Se un ricercatore umano avesse risolto uno dei problemi del Millennium Prize, non sarebbero mancate le gelosie all’interno della comunità della ricerca matematica: l’unico altro problema del Millennio risolto finora è stato accompagnato dalle sue controversie. Ma ci sarebbe stata anche una buona dose di celebrazione. Invece, alcuni dei più importanti matematici hanno firmato venerdì una lettera aperta sostenendo che “gli obiettivi delle aziende di intelligenza artificiale e quelli della comunità matematica sono gravemente disallineati”.
Terence Tao, uno dei più importanti matematici dell’Ucla, ha scritto sui social: “Ora abbiamo visto che persino la voce secondo cui qualcuno sta lavorando a un problema può innescare una quantità enorme di lavoro basato sull’intelligenza artificiale per spazzarlo via prima che il progetto di ricerca originale abbia il tempo di sviluppare tutto il suo potenziale. Gli incentivi potrebbero ora spingere verso la scelta di non condividere più con la comunità più ampia alcuna promettente direzione di ricerca, invertendo secoli di tradizione di scienza aperta e provocando seri danni a lungo termine al futuro del settore”.
Secondo Buckmaster, nella versione dei fatti di OpenAI viene trascurato il lavoro dei matematici umani che hanno costruito, nel corso degli anni, la montagna di teoria che ha reso possibile una soluzione di Navier-Stokes. In particolare cita due matematici spagnoli, Diego Córdoba e Luis Martínez-Zoroa, che hanno sviluppato alcune delle tecniche alla base dei “blowup” forzati. Queste linee di ricerca erano abbastanza promettenti da far pensare che qualcuno avrebbe potuto risolvere Navier-Stokes “nei prossimi anni”, ha detto Martínez-Zoroa in un’intervista. Per Buckmaster esiste poi un’altra possibilità inquietante: che i modelli di OpenAI abbiano avuto una qualche forma di visibilità sulle sue conversazioni con gli strumenti dell’azienda, nonostante avesse scelto di non consentire l’utilizzo dei propri dati per l'addestramento. Gli agenti di intelligenza artificiale, ha detto, hanno compiuto “esattamente il passo successivo” che lui e il suo collaboratore avrebbero compiuto, cercando una svolta senza introdurre forze esterne nelle equazioni.

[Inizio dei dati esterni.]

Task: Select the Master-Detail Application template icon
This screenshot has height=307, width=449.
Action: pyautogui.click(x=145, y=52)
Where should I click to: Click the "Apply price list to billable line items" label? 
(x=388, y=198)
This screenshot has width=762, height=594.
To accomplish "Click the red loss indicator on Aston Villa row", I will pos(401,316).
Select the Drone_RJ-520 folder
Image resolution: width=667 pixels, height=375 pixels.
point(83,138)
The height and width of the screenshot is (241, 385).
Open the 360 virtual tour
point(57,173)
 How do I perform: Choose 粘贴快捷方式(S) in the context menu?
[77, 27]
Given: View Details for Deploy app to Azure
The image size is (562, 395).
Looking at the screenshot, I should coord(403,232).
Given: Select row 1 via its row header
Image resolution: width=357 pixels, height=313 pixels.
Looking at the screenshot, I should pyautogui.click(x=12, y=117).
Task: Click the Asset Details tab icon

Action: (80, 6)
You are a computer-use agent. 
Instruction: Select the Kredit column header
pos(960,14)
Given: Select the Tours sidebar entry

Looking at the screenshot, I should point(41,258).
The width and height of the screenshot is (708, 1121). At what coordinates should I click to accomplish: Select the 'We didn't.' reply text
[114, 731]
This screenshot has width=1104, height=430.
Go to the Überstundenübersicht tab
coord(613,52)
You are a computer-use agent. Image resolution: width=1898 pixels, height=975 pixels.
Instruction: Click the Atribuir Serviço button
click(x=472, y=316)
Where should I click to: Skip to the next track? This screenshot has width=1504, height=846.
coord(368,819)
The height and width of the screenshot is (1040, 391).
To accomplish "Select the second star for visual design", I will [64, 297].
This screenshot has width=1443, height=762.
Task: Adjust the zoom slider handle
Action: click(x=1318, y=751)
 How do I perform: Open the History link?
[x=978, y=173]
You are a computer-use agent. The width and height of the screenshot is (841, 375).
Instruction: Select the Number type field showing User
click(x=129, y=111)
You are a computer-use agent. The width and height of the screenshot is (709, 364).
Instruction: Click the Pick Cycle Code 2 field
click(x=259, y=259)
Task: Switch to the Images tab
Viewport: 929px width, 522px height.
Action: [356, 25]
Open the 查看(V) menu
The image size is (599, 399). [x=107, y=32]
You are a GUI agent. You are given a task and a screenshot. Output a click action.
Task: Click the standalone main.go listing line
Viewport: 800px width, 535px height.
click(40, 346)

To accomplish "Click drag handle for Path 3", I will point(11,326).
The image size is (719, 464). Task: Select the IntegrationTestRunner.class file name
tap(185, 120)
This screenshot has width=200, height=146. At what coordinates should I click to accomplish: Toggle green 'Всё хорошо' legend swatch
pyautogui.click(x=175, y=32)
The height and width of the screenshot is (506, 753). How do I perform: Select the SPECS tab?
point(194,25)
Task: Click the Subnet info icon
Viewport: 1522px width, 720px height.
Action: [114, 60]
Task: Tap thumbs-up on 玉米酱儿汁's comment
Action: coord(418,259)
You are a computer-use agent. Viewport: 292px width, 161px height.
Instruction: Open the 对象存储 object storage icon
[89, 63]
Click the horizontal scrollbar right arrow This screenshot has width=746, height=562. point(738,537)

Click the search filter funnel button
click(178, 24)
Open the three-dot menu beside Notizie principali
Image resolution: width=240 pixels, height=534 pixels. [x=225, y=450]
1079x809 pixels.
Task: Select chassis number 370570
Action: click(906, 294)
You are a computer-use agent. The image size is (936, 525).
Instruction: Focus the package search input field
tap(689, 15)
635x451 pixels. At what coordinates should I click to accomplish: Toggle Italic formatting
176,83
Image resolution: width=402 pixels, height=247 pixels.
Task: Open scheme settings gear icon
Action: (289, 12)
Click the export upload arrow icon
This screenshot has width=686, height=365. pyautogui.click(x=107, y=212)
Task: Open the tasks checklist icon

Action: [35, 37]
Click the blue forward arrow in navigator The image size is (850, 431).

Inizialmente OpenAI aveva detto che né i suoi ricercatori né i suoi agenti di intelligenza artificiale avevano avuto accesso a dati specifici degli utenti e che l’azienda non aveva visto i risultati di Buckmaster prima che fossero resi pubblici. Nel pieno della bufera provocata dalle accuse di Buckmaster, l’azienda ha poi detto di non poter escludere immediatamente che “dati deidentificati derivati dall’utilizzo dei nostri prodotti possano aver contribuito a migliorare i nostri modelli”. Dopo aver svolto un’indagine, tuttavia, OpenAI ha detto di aver escluso questa possibilità per l’uso più recente dei modelli da parte di Buckmaster. “Possiamo dire categoricamente che è impossibile che i prompt Codex del professor Buckmaster degli ultimi due mesi abbiano influenzato in alcun modo il sistema, compreso l’addestramento”, ha detto Fauconnet. La risposta di Buckmaster è stata: “Semplicemente, non gli credo”.